→ **GIVEN TASK**:
Update the rows beginning at the line containing "Open System Preferences gear icon" and ending after the line containing "Select the DEF", replacing "timeline circle" with "timeline dot" and leaving everything else unchanged.

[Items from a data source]
** Begin **
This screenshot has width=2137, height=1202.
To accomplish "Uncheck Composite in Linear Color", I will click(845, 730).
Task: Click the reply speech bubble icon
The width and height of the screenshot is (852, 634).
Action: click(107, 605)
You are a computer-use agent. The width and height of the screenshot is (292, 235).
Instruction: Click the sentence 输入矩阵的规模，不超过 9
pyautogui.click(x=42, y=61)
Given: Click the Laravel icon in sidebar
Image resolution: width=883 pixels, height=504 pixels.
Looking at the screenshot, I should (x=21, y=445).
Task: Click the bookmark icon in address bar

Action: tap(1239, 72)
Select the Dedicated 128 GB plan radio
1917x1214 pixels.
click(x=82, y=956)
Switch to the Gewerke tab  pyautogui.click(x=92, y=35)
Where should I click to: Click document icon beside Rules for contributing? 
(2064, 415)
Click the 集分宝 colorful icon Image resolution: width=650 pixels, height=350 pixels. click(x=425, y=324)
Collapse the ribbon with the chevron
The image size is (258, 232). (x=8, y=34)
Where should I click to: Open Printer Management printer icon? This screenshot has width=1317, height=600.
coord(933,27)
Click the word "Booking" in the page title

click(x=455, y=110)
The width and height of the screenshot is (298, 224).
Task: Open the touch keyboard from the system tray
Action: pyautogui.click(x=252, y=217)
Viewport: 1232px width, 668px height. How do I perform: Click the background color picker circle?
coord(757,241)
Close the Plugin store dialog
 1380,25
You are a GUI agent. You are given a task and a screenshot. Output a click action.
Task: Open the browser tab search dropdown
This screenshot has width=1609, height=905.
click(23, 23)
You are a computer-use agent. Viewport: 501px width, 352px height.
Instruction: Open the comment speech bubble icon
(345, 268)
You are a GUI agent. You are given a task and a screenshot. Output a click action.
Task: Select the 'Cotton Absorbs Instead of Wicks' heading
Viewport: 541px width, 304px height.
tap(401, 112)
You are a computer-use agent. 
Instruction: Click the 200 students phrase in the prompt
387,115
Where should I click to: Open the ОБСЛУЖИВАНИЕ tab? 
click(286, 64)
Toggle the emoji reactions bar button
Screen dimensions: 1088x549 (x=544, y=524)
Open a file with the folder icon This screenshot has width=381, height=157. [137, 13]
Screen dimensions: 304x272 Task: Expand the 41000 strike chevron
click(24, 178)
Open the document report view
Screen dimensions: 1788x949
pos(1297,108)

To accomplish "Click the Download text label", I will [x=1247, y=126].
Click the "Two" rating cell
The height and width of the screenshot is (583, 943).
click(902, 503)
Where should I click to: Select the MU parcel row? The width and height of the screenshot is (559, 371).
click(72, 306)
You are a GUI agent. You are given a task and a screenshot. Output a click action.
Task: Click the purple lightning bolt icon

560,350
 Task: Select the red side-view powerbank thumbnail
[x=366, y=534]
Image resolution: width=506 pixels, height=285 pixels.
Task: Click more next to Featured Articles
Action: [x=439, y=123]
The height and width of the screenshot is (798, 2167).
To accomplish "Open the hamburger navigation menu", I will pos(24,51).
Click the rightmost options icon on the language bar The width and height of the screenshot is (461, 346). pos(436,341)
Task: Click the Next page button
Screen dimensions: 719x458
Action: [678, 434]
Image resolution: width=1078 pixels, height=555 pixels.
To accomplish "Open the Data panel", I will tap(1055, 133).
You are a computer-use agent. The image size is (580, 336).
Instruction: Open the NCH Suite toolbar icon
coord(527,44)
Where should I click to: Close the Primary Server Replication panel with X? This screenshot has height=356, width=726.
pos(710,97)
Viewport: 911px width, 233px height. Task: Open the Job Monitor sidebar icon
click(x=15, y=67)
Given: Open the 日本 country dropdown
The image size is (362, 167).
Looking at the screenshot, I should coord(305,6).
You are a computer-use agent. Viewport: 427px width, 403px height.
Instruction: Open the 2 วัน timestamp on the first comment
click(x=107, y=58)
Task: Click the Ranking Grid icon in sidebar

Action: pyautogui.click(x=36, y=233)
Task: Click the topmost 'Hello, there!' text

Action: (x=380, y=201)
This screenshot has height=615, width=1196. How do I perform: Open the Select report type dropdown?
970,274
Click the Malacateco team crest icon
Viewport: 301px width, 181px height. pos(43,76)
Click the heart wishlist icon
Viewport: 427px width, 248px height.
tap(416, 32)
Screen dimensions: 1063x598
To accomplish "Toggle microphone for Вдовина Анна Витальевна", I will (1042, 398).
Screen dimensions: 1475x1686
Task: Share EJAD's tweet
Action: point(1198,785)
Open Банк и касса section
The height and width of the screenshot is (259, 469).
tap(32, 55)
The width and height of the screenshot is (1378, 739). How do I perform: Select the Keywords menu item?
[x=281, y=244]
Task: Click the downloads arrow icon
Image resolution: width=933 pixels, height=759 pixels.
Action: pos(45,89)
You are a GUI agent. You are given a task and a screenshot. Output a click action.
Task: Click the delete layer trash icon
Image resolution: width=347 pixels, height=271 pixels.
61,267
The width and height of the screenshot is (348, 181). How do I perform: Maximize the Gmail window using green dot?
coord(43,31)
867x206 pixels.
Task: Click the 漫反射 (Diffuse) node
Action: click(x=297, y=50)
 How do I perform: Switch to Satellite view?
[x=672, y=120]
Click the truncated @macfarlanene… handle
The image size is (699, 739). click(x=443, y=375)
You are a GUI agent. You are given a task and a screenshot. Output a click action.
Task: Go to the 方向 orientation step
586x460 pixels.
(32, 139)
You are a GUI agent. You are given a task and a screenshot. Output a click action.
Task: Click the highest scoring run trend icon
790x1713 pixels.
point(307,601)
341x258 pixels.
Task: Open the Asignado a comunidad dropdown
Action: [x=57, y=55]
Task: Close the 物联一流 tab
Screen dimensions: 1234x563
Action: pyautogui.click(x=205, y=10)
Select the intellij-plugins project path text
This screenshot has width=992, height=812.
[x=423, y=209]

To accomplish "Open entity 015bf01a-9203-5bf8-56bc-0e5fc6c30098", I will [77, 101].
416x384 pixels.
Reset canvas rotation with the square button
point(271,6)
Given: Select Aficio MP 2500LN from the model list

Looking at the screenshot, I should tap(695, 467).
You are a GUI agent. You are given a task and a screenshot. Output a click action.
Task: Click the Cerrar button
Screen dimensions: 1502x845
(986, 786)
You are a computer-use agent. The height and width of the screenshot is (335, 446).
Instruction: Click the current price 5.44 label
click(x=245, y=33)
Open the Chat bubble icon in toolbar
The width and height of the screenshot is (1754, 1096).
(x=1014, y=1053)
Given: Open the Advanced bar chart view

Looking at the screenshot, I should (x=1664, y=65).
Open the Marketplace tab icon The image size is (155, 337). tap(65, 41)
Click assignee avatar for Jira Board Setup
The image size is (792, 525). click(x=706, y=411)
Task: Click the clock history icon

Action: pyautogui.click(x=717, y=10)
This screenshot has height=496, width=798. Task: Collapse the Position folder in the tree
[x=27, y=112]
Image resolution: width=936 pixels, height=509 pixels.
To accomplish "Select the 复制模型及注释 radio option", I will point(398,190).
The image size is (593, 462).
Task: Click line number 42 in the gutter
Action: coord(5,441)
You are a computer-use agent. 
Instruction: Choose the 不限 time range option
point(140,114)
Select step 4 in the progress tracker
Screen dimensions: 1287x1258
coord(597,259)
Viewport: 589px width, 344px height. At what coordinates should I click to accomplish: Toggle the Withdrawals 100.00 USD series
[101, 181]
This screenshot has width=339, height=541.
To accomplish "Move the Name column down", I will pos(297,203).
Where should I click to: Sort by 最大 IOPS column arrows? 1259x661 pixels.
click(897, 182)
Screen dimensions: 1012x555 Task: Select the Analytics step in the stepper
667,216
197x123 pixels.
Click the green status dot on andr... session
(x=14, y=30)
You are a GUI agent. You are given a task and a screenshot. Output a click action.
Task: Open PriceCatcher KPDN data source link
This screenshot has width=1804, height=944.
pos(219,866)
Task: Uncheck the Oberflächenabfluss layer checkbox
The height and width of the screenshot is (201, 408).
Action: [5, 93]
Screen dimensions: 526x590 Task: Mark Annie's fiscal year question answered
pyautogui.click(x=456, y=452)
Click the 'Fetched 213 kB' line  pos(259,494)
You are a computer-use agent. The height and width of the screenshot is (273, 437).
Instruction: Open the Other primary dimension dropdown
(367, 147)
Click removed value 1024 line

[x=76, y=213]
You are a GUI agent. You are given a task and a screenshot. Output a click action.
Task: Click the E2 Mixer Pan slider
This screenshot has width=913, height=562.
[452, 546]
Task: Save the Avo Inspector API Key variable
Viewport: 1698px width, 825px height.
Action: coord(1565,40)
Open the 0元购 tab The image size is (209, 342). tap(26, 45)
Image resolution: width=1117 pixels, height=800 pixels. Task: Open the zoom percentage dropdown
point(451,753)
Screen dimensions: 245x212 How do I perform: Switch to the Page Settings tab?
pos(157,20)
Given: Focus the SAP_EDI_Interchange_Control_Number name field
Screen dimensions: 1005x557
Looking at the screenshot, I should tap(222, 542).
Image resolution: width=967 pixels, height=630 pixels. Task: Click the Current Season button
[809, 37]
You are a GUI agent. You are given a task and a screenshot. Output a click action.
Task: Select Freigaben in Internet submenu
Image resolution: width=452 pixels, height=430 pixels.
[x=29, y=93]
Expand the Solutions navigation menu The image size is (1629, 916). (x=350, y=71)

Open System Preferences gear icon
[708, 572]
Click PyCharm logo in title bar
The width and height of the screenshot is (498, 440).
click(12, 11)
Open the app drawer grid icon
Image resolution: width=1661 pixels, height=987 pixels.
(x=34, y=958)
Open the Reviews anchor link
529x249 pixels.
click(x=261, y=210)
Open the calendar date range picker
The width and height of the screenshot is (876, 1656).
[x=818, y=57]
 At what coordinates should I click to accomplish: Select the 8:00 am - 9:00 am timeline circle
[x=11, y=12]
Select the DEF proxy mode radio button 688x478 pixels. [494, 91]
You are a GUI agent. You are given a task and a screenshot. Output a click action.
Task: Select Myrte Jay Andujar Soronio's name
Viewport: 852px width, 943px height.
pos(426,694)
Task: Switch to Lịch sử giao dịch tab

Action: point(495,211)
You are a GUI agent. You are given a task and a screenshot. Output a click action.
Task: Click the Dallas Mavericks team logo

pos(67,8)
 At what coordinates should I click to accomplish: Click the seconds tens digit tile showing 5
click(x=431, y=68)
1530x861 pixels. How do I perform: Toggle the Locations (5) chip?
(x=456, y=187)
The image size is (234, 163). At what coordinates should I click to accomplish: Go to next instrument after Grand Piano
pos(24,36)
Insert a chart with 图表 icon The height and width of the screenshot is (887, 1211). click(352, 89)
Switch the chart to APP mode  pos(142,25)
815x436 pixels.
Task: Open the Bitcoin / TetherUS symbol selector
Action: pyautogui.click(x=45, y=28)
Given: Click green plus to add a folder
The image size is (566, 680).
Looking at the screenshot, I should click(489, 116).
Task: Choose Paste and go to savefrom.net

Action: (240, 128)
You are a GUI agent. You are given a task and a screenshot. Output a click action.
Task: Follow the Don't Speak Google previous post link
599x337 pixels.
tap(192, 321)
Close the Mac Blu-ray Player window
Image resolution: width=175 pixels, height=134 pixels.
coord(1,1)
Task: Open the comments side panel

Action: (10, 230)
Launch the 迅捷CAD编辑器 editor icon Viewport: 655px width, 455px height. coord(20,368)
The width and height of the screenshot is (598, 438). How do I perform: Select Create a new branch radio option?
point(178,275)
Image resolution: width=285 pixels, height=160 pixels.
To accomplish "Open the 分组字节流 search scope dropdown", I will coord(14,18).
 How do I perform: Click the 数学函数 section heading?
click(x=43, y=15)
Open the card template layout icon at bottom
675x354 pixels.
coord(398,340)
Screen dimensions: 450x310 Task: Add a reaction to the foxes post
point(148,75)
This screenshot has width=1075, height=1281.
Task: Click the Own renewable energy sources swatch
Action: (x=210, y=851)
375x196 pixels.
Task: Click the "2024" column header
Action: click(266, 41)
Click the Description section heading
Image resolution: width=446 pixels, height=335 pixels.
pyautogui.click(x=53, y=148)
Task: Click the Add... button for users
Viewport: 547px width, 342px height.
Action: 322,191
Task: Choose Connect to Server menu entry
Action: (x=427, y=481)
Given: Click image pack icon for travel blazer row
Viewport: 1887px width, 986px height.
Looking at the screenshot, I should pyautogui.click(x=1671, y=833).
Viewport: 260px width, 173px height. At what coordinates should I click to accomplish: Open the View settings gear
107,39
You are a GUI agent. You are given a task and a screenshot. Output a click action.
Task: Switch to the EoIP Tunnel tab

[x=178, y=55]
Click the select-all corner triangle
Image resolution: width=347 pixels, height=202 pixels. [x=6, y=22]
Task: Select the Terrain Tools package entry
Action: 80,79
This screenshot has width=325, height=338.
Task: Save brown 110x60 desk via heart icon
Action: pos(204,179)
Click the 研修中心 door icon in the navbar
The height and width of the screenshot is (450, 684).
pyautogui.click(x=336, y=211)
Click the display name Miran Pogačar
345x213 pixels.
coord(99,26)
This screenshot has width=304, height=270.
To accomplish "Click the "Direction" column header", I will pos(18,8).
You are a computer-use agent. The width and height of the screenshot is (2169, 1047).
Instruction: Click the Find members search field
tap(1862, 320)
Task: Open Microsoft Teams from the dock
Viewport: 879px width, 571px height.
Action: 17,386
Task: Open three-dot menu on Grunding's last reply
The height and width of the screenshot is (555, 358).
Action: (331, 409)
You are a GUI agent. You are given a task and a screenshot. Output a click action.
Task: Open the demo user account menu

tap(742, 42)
** End **
→ **SOLUTION TO THIS PROBLEM**:
Open System Preferences gear icon
[708, 572]
Click PyCharm logo in title bar
The width and height of the screenshot is (498, 440).
click(12, 11)
Open the app drawer grid icon
Image resolution: width=1661 pixels, height=987 pixels.
(x=34, y=958)
Open the Reviews anchor link
529x249 pixels.
click(x=261, y=210)
Open the calendar date range picker
The width and height of the screenshot is (876, 1656).
[x=818, y=57]
 At what coordinates should I click to accomplish: Select the 8:00 am - 9:00 am timeline dot
[x=11, y=12]
Select the DEF proxy mode radio button 688x478 pixels. [494, 91]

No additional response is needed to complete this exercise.